(RECORD EXCERPTS Opens)

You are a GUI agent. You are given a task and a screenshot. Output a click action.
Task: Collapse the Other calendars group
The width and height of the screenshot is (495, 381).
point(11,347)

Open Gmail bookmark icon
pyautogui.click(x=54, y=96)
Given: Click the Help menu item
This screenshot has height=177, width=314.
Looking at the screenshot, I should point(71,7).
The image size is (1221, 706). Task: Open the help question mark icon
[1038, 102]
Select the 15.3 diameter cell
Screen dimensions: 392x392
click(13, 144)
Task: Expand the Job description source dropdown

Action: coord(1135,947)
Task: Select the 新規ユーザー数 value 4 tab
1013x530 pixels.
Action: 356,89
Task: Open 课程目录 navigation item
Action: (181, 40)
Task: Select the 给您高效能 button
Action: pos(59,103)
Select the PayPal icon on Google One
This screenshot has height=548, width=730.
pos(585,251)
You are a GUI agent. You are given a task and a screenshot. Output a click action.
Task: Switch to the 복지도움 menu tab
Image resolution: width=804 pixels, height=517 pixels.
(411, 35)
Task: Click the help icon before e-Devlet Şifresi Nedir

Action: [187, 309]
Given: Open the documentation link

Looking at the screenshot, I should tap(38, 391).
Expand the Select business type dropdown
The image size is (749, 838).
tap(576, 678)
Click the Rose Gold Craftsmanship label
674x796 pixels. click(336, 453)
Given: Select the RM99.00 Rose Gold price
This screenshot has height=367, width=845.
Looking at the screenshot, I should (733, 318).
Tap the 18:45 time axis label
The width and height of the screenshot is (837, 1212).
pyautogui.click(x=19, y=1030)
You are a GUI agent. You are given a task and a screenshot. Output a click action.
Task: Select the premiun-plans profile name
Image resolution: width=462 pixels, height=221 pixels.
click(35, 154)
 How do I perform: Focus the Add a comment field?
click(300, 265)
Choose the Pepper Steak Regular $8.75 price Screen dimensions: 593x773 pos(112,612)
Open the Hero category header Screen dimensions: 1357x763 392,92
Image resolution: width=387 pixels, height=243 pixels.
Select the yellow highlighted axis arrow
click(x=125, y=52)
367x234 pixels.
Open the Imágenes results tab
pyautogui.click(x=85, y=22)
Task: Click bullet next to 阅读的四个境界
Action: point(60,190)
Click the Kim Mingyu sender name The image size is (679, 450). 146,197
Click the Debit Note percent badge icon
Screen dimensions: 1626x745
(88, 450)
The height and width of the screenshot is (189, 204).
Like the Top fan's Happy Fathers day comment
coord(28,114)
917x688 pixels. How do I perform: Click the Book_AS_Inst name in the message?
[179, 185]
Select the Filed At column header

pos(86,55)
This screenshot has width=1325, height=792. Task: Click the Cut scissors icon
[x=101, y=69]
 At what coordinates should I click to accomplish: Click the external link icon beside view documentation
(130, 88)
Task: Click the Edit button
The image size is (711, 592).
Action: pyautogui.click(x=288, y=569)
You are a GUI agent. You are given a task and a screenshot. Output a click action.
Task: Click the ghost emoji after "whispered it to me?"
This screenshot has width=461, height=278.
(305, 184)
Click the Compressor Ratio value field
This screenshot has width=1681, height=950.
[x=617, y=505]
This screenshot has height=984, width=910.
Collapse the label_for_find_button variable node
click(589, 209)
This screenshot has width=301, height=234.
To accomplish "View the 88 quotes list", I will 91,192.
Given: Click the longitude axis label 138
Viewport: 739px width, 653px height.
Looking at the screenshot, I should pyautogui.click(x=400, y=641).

(RECORD EXCERPTS Closes)

### WORK ITEM
Which lines of the data above contain "price"? Copy each one.

### REPLY TO THE TASK
Given: Select the RM99.00 Rose Gold price
Choose the Pepper Steak Regular $8.75 price Screen dimensions: 593x773 pos(112,612)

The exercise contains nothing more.